--- GIVEN DATA ---

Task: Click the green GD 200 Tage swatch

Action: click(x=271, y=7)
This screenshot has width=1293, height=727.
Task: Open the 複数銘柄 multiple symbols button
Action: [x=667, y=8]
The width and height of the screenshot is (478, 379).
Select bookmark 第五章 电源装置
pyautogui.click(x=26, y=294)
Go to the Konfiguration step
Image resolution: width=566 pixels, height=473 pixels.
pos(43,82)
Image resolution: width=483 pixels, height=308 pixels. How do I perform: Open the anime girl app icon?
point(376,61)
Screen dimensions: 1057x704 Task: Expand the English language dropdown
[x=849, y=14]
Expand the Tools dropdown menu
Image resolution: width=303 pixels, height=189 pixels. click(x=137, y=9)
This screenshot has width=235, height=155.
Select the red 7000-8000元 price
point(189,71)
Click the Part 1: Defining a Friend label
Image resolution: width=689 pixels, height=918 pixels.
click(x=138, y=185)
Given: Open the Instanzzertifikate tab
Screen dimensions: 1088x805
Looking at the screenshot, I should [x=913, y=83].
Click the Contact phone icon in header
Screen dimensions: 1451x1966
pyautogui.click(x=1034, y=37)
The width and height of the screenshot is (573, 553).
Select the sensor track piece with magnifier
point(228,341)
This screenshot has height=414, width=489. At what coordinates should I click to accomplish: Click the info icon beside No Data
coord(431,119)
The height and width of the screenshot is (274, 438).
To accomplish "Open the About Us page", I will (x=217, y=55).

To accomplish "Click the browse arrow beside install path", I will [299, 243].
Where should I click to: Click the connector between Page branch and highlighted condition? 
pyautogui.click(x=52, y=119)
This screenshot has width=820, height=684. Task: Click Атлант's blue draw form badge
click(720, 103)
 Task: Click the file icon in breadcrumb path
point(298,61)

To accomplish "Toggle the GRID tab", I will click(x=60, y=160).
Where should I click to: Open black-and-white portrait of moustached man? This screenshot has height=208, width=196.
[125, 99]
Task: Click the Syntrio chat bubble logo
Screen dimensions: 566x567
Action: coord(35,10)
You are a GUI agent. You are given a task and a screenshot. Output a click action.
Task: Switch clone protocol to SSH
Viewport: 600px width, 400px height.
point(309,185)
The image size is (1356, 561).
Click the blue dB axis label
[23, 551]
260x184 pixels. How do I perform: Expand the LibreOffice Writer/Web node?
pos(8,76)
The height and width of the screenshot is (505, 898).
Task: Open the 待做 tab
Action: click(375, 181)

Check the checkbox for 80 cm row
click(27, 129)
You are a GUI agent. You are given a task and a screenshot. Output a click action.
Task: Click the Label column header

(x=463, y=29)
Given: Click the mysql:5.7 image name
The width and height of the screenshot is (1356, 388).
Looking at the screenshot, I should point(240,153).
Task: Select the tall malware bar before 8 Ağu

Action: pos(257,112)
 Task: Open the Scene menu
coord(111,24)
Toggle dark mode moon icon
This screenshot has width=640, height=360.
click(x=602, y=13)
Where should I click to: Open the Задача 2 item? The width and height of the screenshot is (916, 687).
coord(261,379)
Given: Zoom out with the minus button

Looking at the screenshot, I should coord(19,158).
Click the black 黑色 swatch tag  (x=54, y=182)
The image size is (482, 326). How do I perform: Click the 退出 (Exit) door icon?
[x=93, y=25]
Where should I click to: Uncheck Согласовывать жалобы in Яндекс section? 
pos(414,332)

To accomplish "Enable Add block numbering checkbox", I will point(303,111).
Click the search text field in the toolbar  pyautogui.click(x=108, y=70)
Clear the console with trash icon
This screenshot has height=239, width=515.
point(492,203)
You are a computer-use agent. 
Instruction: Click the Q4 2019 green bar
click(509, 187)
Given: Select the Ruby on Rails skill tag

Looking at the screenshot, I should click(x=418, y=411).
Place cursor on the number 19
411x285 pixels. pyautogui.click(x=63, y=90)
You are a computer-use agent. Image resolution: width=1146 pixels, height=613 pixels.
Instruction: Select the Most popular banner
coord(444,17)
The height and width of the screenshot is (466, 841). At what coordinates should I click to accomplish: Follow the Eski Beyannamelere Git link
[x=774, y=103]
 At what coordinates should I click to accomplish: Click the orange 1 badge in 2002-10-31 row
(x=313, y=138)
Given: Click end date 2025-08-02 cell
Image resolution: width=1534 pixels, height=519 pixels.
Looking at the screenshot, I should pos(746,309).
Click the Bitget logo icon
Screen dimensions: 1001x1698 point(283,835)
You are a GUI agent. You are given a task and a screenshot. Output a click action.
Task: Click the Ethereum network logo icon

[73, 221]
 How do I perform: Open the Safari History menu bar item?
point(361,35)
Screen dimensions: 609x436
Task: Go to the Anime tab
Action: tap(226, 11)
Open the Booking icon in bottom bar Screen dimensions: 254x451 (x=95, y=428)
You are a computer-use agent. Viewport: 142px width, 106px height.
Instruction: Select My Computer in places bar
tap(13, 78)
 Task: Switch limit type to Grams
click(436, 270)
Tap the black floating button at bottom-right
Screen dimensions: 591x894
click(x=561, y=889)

---

→ ABOUT THIS TASK
Out of the entries above, write out only the lines between the line holding "Image resolution: width=566" and the line holding "Click the Part 1: Defining a Friend label", inclusive, each exactly as given.

→ EXERCISE OUTPUT
Image resolution: width=566 pixels, height=473 pixels.
pos(43,82)
Image resolution: width=483 pixels, height=308 pixels. How do I perform: Open the anime girl app icon?
point(376,61)
Screen dimensions: 1057x704 Task: Expand the English language dropdown
[x=849, y=14]
Expand the Tools dropdown menu
Image resolution: width=303 pixels, height=189 pixels. click(x=137, y=9)
This screenshot has width=235, height=155.
Select the red 7000-8000元 price
point(189,71)
Click the Part 1: Defining a Friend label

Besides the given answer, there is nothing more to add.